__Consegne__.
**a)** Secondo il testo sull'amianto a Grassano e Tricarico, quando è stata chiusa la fabbrica dei "Fratelli Sileo"?
**b)** Riscrivi il passo del testo sull'amianto a Grassano e Tricarico che inizia con "Una volta entrati" e termina con "sigilli nessuna traccia.", sostituendo "piazzale" con "cortile".
**c)** Prosegui il testo sull'amianto a Grassano e Tricarico, a partire dalla sua ultima frase.

__Testo proposto__.
* * * * * * *
La fabbrica dei “Fratelli Sileo”, ubicata a pochi metri dal centro storico di Grassano, è stata aperta alla fine degli anni sessanta e chiusa alla metà degli anni ’80. Il capannone, circondato da alberi sempreverdi, mostra i segni del tempo.
E’ lì da 40 anni con le sue tegole in cemento-amianto che mostrano un’evidente usura.

I cittadini e il locale rappresentante dell’Aiea (Associazione italiana esposti amianto) da tempo ne chiedono la rimozione: sono preoccupati, temono il rilascio delle micidiali e cancerogene fibre d’amianto. In agro di Tricarico fa bella mostra di sé l’Opificio Ila, aperto negli anni ’60 e chiuso all’inizio degli anni ’90. A pochi metri dal capannone un cartello della Provincia di Matera invita a non gettare rifiuti “lungo le strade”.

Si intima al viandante, o forse alle mucche podoliche che pascolano ignare in un campo minato, di rispettare l’ambiente. Guardo il cartello, e sulla bocca del gruppetto che mi accompagna si disegna un sorriso amaro: a pochi metri centinaia di tonnellate di amianto vecchio di almeno 40 anni incombono sulle nostre teste.

A quale mente perversa può essere venuta l’idea di mettere proprio lì quel cartello a mo’ di sberleffo ?

Una volta entrati all’interno dell’opificio ci troviamo in territorio nemico: decine e decine di metri quadrati di eternit a pochi metri da campi coltivati a grano, le mucche pascolano all’interno del piazzale e tocca fare lo slalom per evitare spiacevoli incidenti.
Una pistola carica di morte puntata alla tempia di una comunità.
Mario Murgia, presidente dell’AIEA, tuona contro l’umana incoscienza e le mappature che non ci sono, mentre Andrea mi indica un impasto di merda e amianto.


La fabbrica dovrebbe essere stata sequestrata dall’autorità giudiziaria, ma dei sigilli nessuna traccia.

A quasi 20 anni dalla messa al bando, non c’è obbligo di rimuovere i materiali contenenti amianto se gli stessi sono in buono stato e non c’è pericolo di dispersione delle fibre nell’ambiente. Ma se è pur vero che non esiste obbligo di rimozione, è altrettanto vero che esiste un obbligo di denuncia e conservazione, e che in base al Decreto Ministeriale del 6 settembre 1994 i proprietari e gli amministratori hanno l’obbligo di attuare un “programma di controllo e manutenzione”.
* * * * * * *
__Insieme dei record__.
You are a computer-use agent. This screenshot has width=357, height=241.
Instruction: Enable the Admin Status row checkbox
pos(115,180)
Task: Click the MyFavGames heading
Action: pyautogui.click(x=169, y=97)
* * * * * * *
__Soluzioni__.
**a)** Alla metà degli anni '80.

**b)**
Una volta entrati all’interno dell’opificio ci troviamo in territorio nemico: decine e decine di metri quadrati di eternit a pochi metri da campi coltivati a grano, le mucche pascolano all’interno del cortile e tocca fare lo slalom per evitare spiacevoli incidenti.
Una pistola carica di morte puntata alla tempia di una comunità.
Mario Murgia, presidente dell’AIEA, tuona contro l’umana incoscienza e le mappature che non ci sono, mentre Andrea mi indica un impasto di merda e amianto.


La fabbrica dovrebbe essere stata sequestrata dall’autorità giudiziaria, ma dei sigilli nessuna traccia.

**c)**
In una pubblicazione scientifica intitolata “Erosioni delle coperture in cemento amianto”, pubblicata nel 1991 dal bimestrale meneghino “La Medicina del Lavoro”, il Prof. Girolamo Chiappino e la dott.ssa Ida Venerandi scrivono che “ lo studio microscopico di campioni di coperture in cemento amianto, esposti agli agenti atmosferici per tempi variabili da 2 mesi a oltre 15 anni, ha dimostrato che fenomeni corrosivi con liberazione di fibre iniziano dopo pochi mesi, sono abbastanza evidenti dopo pochi anni e divengono imponenti tra 5 e 10 anni ”.

Le coperture in eternit della fabbrica dei “Fratelli Sileo” e dei capannoni dell’opificio Ila risalgono agli anni ’60!!!

In tutto il mondo sono oltre 1.300.000 le persone vittime dell’amianto - tra premorienze e invalidanze gravi - e solo nel nostro paese che è stato tra i maggiori utilizzatori di amianto in Europa si registrano 4000 morti ogni anno.
La respirazione di fibre di amianto può determinare malattie diverse, tutte caratterizzate da un lungo intervallo fra l'inizio dell'esposizione e la comparsa della malattia.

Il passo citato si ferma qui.